======== Texto fornecido ========

Perante o teor das conclusões formuladas pela parte recorrente – as quais definem o objeto e delimitam o âmbito recursório ([2]), nos termos do disposto nos art.ºs 608.º, n.º 2, 609.º, 620.º, 635.º, n.ºs 2 a 4, 639.º, n.º 1, todos do Código de Processo Civil atualmente em vigor (doravante, NCPCiv.), o aprovado pela Lei n.º 41/2013, de 26-06 –, o thema decidendum consiste em saber, apenas, se está demonstrada a pretendida nulidade da citação em ação executiva para prestação de facto fundada em decisão judicial condenatória.


***

III – Fundamentação fáctico-jurídica

A) Da materialidade fáctica relevante e dinâmica processual a considerar

A factualidade e dinâmica processual a atender são as constantes do antecedente relatório, cujo teor aqui se dá por reproduzido, a que se adita, apenas, o seguinte ([3]):

1. - De um dos diversos expedientes para citação do Executado/Recorrente – emitidos para diversas moradas – consta (com data de 14/10/2021):

«Exmo(a) Senhor(a)

AA

... 11

Noruega ... ...».

2. - Do processo executivo consta aviso de receção (A/R) – o aludido no despacho recorrido –, junto ao autos em 23/05/2022 ([4]), o qual, destinado à citação daquele Executado/Recorrente, foi assinado por CC, em 11/03/2022, em ..., por ter sido expedido para:

«AA

DD 1 ...

...95 ...».

3. - Dos mesmos autos consta também o seguinte (datado de 21/03/2022):

a) «Exmo(a) Senhor(a)

AA

DD 1 ...

...95 ...

Data: 09-03-2022 (…)

FUNDAMENTO DA CITAÇÃO

Fica V. Exa citado, nos termos do artigo 868º do Código Processo Civil (CPC), para, no prazo de 20 (vinte) dias deduzir oposição à execução, mediante embargos, podendo o fundamento da oposição consistir, ainda que a execução se funde em sentença, no cumprimento posterior da obrigação, provado por qualquer meio

COMINAÇÕES

Não sendo deduzido embargos e não havendo fundamento de suspensão, decorrido que seja o prazo de oposição, caso o exequente pretenda a prestação do facto por outrem, proceder-se-á à avaliação do custo da prestação nos termos do 870º do CPC havendo lugar à conversão da execução penhorando os bens necessários para o pagamento da quantia apurada.

========

- O que fazer:
Extraia, sem alterar nada, um trecho do texto sobre a nulidade da citação. Comece nas palavras que contêm "FUNDAMENTO DA CITAÇÃO" e pare logo depois de "da quantia apurada.". Os itens não têm qualquer papel nisto.

======== Secção de dados ========

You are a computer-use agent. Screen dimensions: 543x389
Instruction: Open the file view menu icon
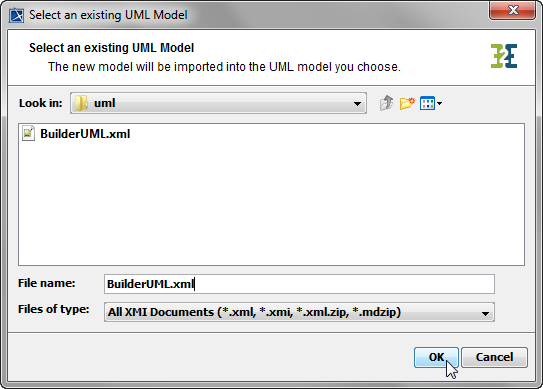(x=427, y=103)
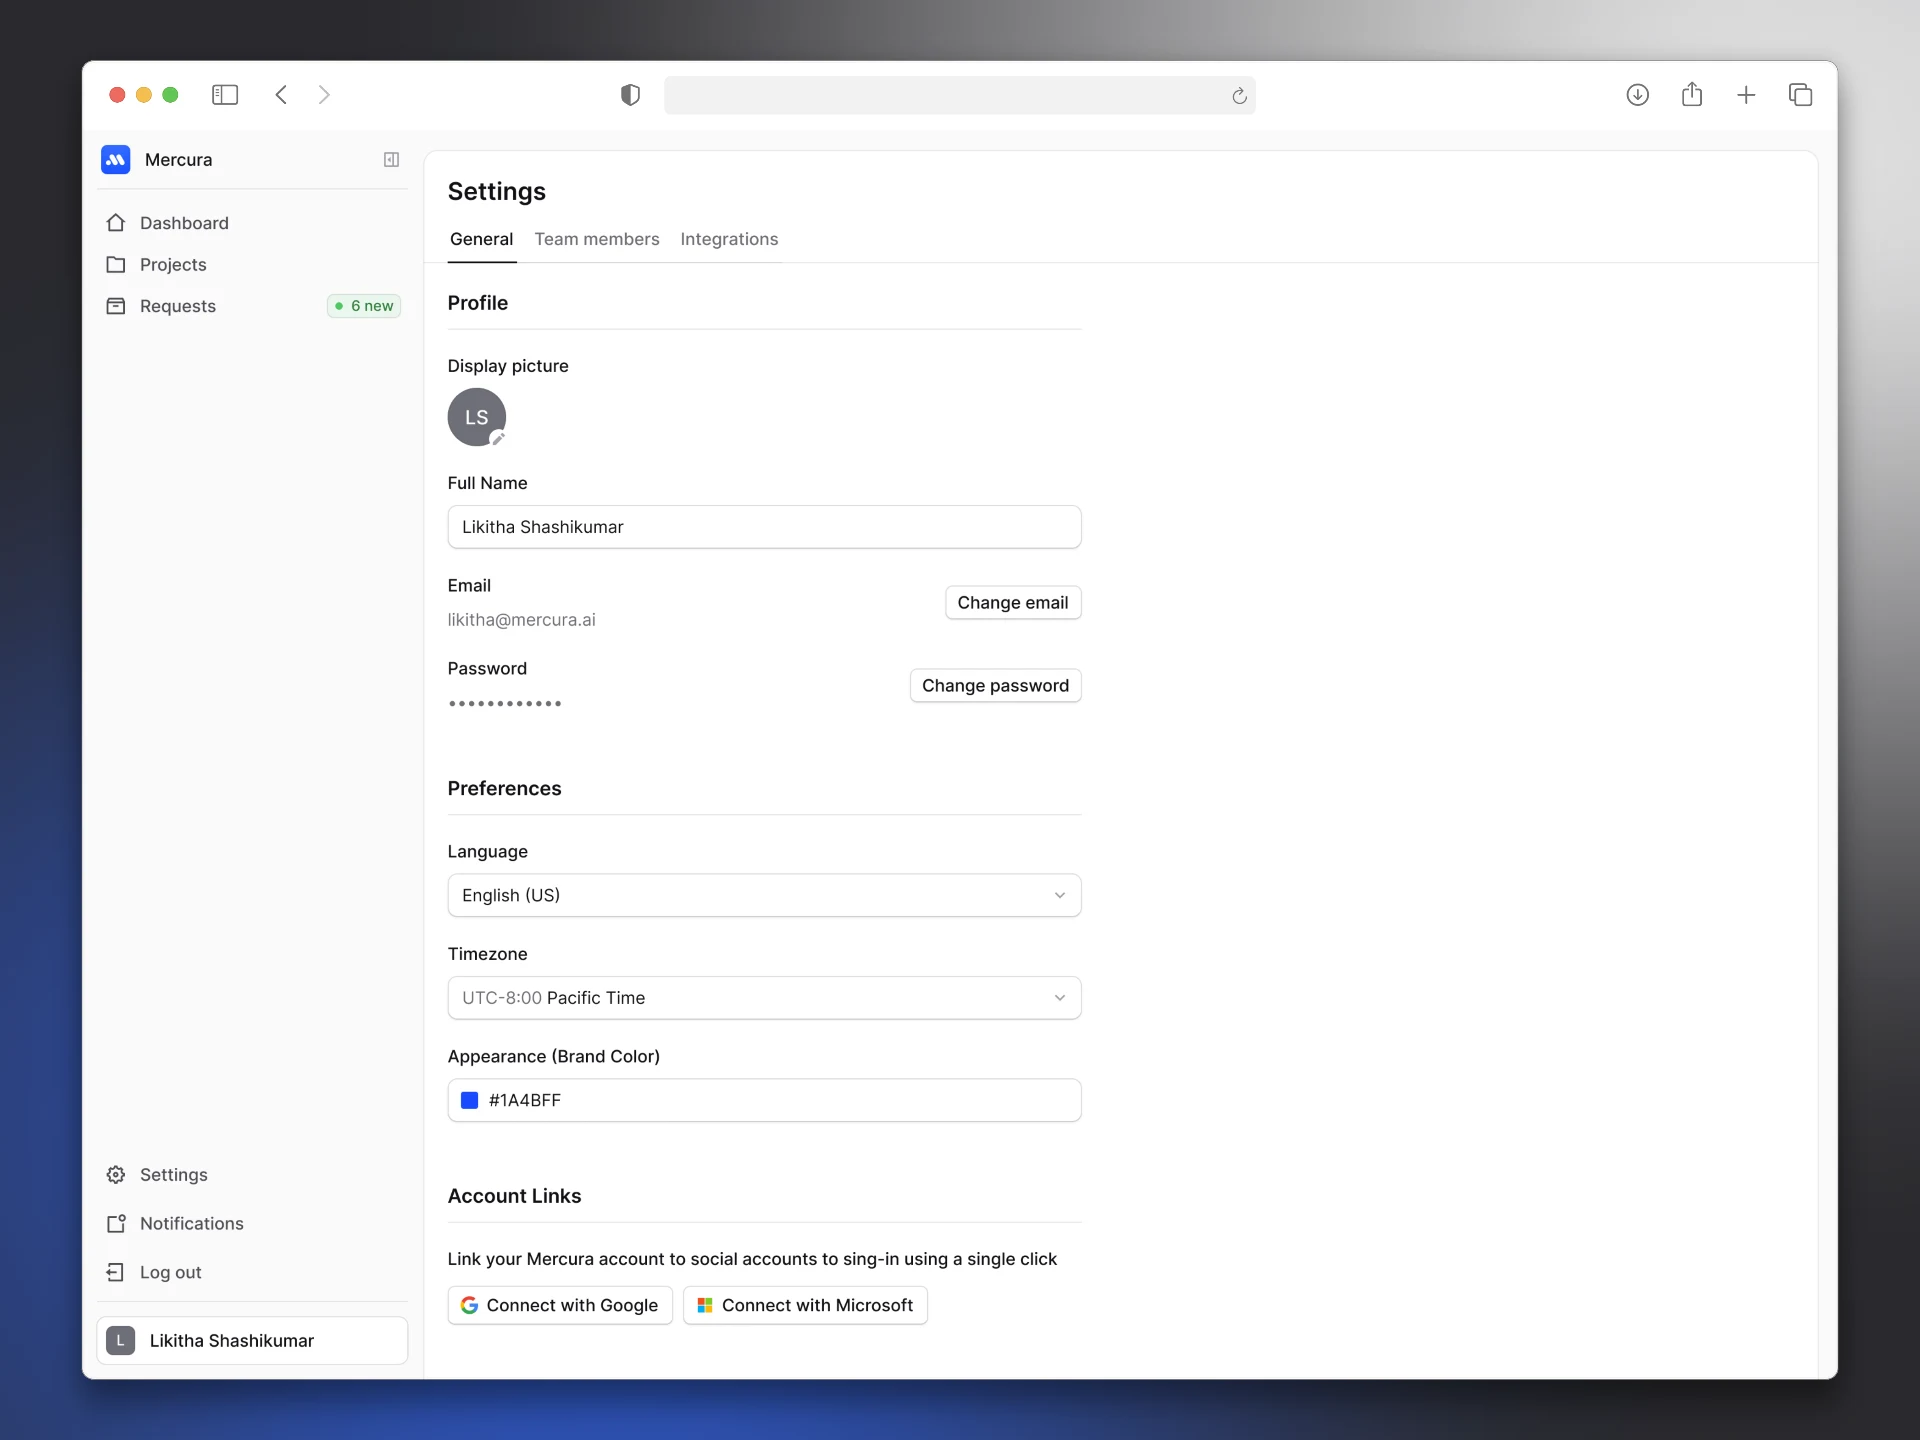Click the browser downloads icon
This screenshot has width=1920, height=1440.
coord(1637,95)
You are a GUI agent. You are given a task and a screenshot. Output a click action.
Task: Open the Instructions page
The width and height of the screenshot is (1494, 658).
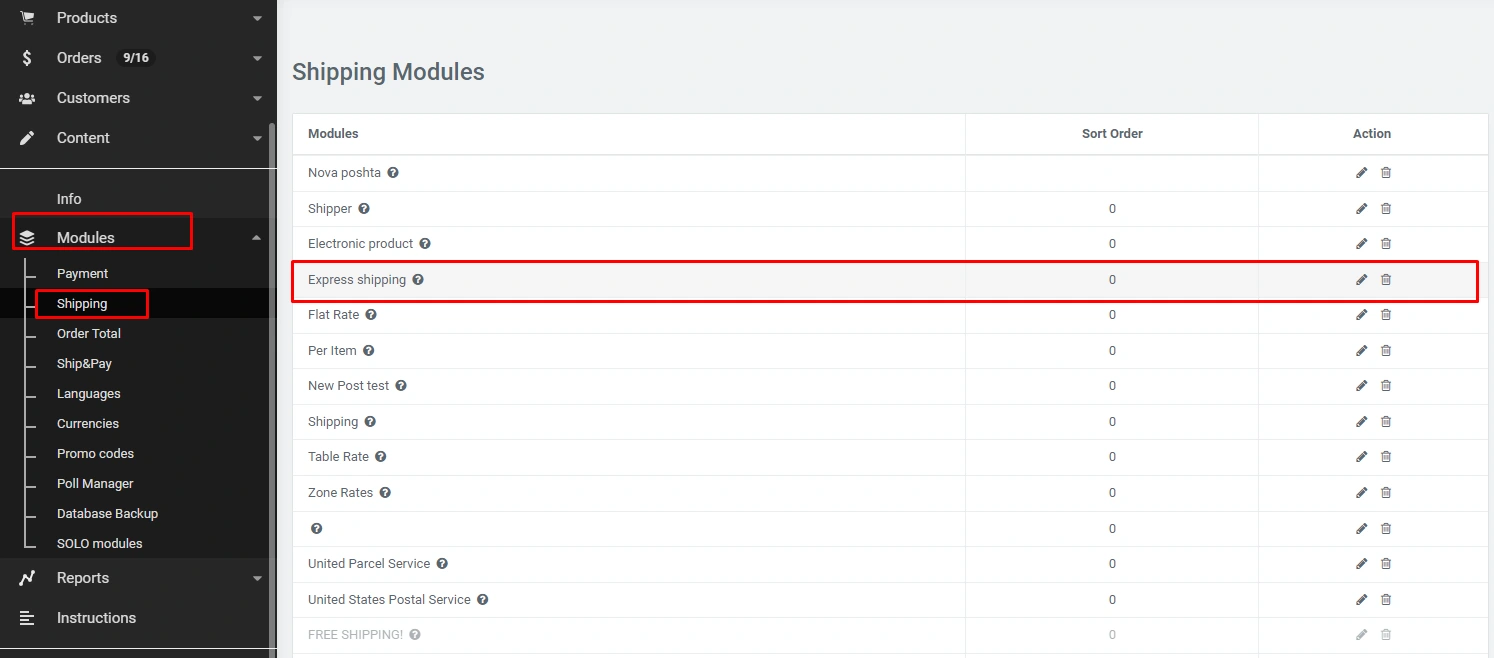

========

- Resposta completa:
FUNDAMENTO DA CITAÇÃO

Fica V. Exa citado, nos termos do artigo 868º do Código Processo Civil (CPC), para, no prazo de 20 (vinte) dias deduzir oposição à execução, mediante embargos, podendo o fundamento da oposição consistir, ainda que a execução se funde em sentença, no cumprimento posterior da obrigação, provado por qualquer meio

COMINAÇÕES

Não sendo deduzido embargos e não havendo fundamento de suspensão, decorrido que seja o prazo de oposição, caso o exequente pretenda a prestação do facto por outrem, proceder-se-á à avaliação do custo da prestação nos termos do 870º do CPC havendo lugar à conversão da execução penhorando os bens necessários para o pagamento da quantia apurada.